• WHAT IS NEEDED
Continue the passage on snake-handling and the religious upbringing of children in local authority care, starting after its final sentence.

And it could be argued that any form of placement other than with snake-handlers would be in breach of this, even if the carers had no religious beliefs  (it is hoped that at final hearing, one would not need to cross-examine Richard Dawkins as to whether atheism or agnosticism constitutes a religious persuasion in the negative)

Thankfully, Justice Baker rides to my rescue in that regard in the case of Re A and D (Local Authority : Religious Upbringing ) 2010 1 FLR 615  involving a child who had been brought up by Muslim parents but the mother reverted to Catholicism after they separated (it being largely impossible to raise a single child as both a Muslim and a Catholic)  and the Court determining that section 33(6) is subject to the overriding duties on the Local Authority under section 22 (3) to safeguard and promote the child’s welfare when they are caring for him.

I am satisfied that it would not be reasonable to expect the Local Authority to provide the children with live exposure to snake-handling in their foster placement, though the children should be educated about their religious faith without practically carrying it out. That would be sufficient to ensure that they are not in breach with either s 22 (5) or s 33(6).  As I have said, I would hope that the issue of these children being cared for by the State does not arise.

• RECORD EXTRACTS
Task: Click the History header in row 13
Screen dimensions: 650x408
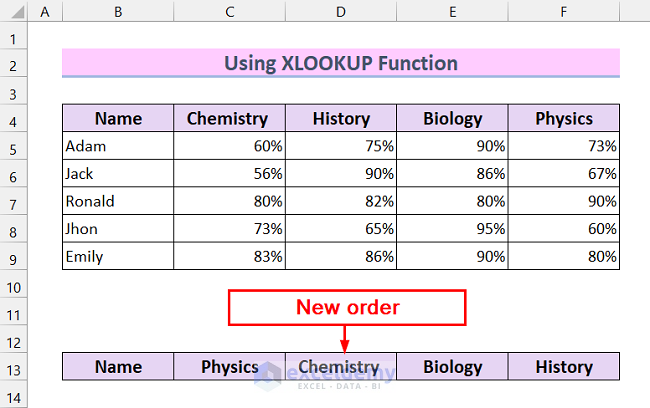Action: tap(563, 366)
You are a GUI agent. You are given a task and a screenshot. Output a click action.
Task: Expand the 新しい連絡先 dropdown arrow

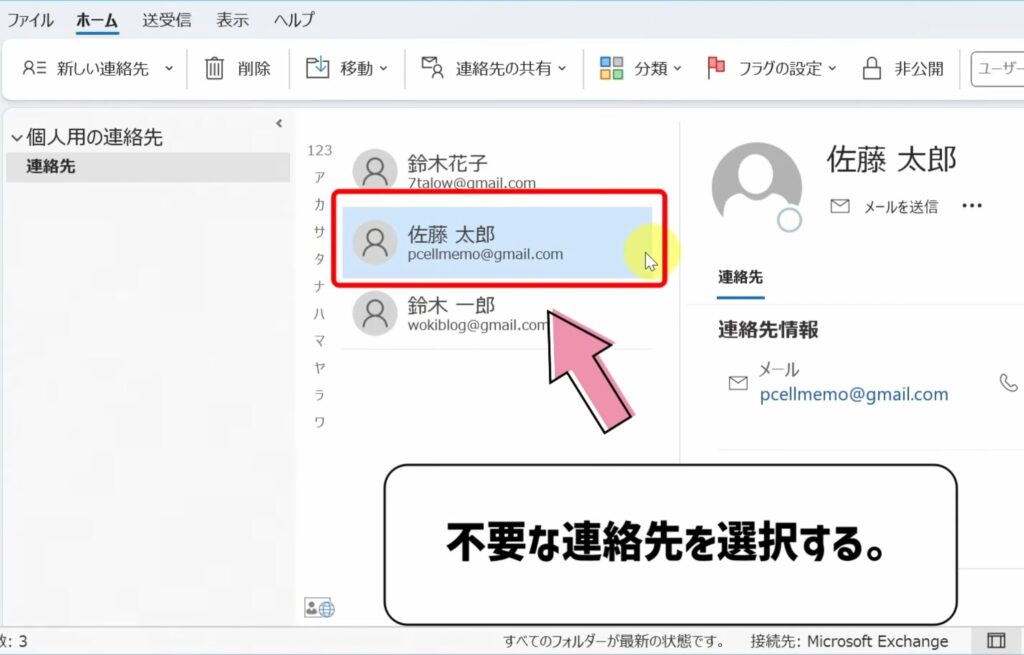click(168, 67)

==

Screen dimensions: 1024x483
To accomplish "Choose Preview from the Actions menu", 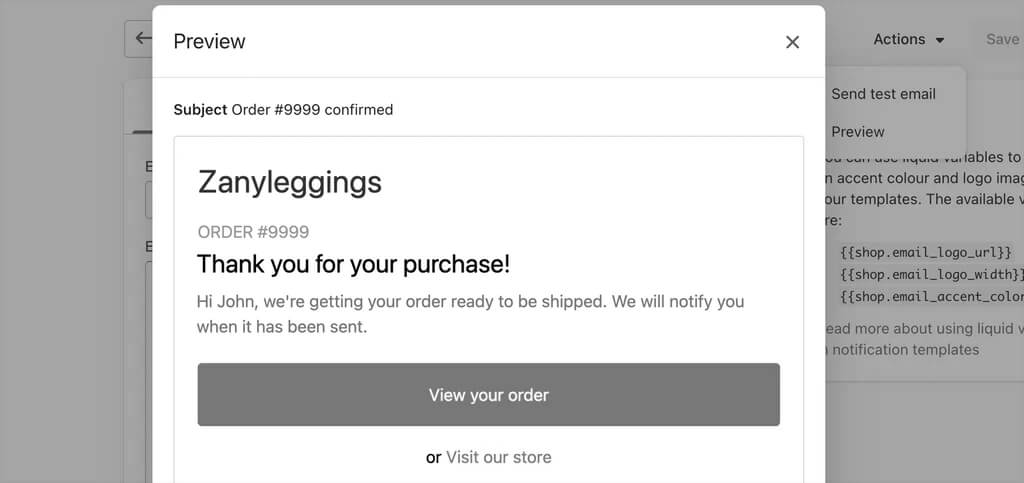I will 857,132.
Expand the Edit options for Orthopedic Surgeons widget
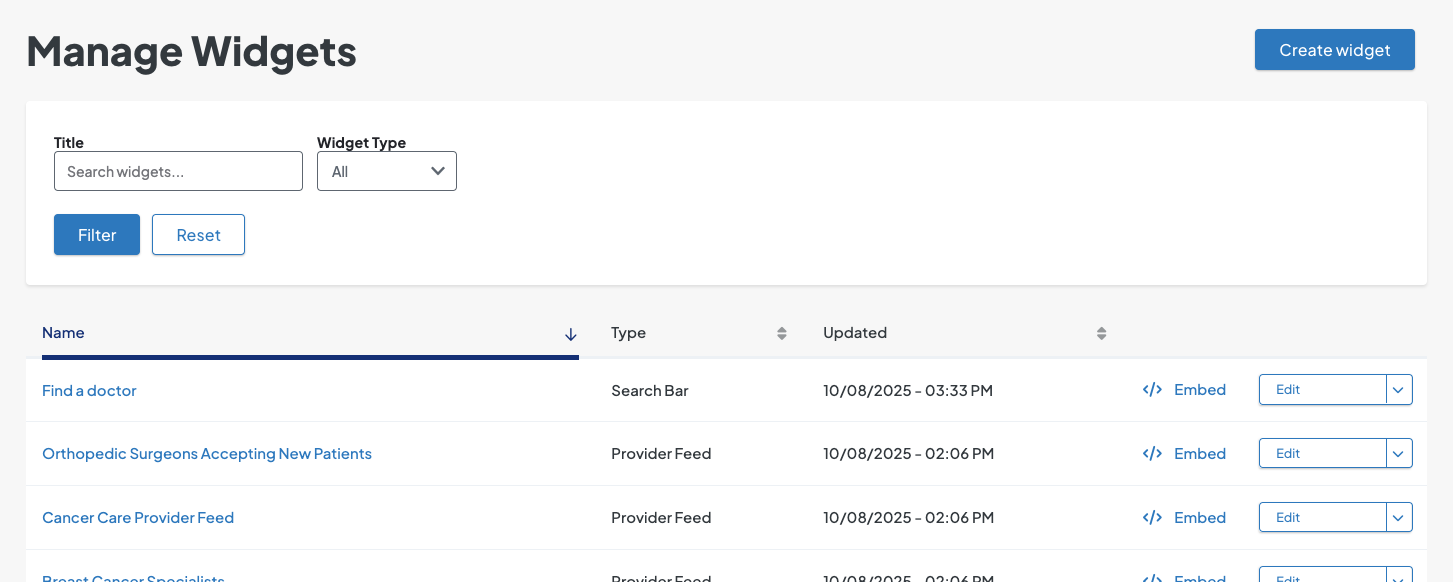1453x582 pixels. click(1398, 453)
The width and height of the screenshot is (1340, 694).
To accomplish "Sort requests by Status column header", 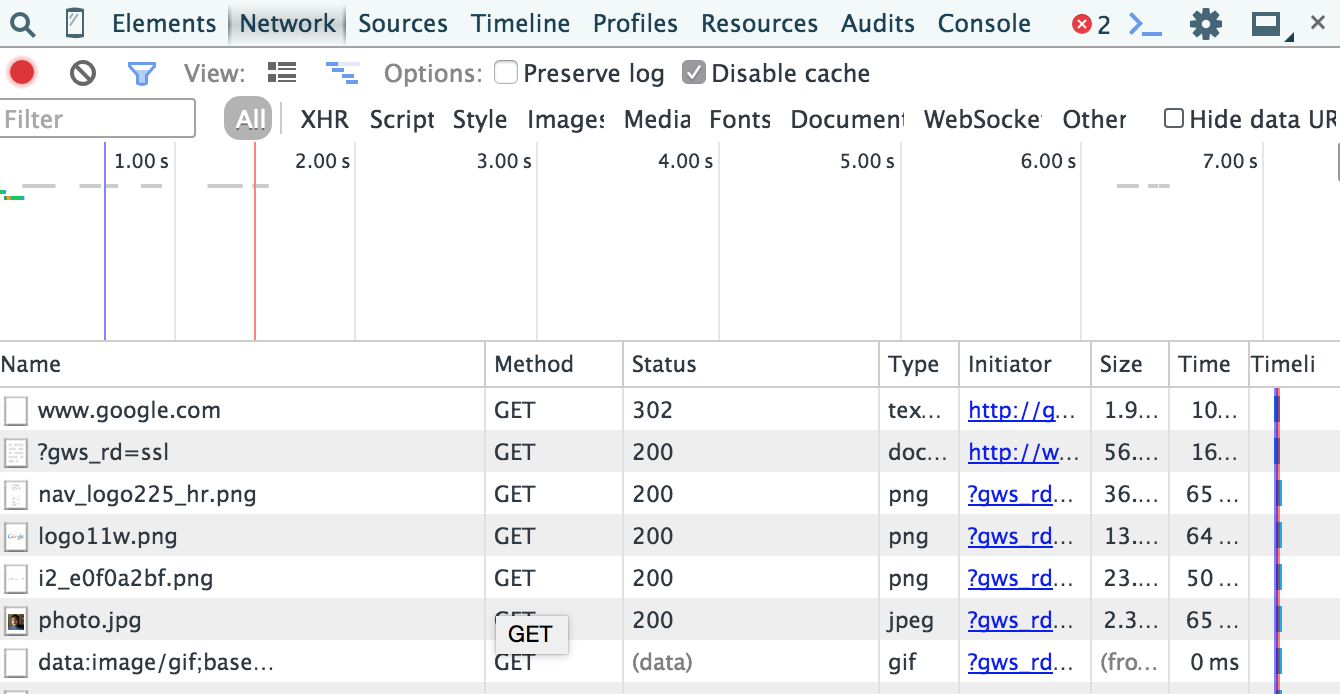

==

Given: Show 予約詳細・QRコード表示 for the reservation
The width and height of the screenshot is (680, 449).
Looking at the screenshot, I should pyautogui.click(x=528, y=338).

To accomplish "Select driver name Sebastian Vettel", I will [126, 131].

• EXERCISE ANSWER
My proposals, which I invite the parents to consider very carefully are as follows :-

  1. When handling snakes as part of their faith, the children shall not handle venomous snakes until such time as the Court can review this safety package
  2. The children shall be supervised by adults at all times
  3. In any event, the parents shall obtain anti-venom serum suitable for treatment of bites from the venomous snakes that they own
  4. The herpetologist having identified the symptoms of snake bite from the venomous snakes that the parents own, the parents shall undertake to administer that anti-venom serum immediately if they observe either of the children to be bitten by a venomous snake; or if they observe these symptoms in the children, and to seek medical attention for the children in either event
  5. This is by way of a placatory mechanism, and does not reflect adversely on the parents’ deep-seated conviction and belief that the children would be unharmed by snake bites. It is simply their recognition that the State has to manage that degree of risk that cannot safely be ignored by the Court that the children would not be unharmed by snake bites, regardless of their faith.
  6. The parents accept, as a long-term proposal, that notwithstanding their faith and conviction that the children would be unharmed by handling snakes and would not require any medical intervention, they will keep this safety net in place until such time as the children are adjudged to be competent to make informed decisions about the risks themselves [by which I would contemplate their later teenage years], or the Court rule that the safety provisions may be relaxed.

I would refer the parents to the decision of the High Court in Re W (A Minor) 25th November 1991, involving parents of a child who were Jehovah’s Witnesses and could not consent to a blood transfusion.

In that case, the order was phrased “Being Jehovah’s Witnesses, the parents do not and cannot approve the order hereinafter stated but recognise the power of the Court to direct the same and cannot therefore maintain any objection to this order”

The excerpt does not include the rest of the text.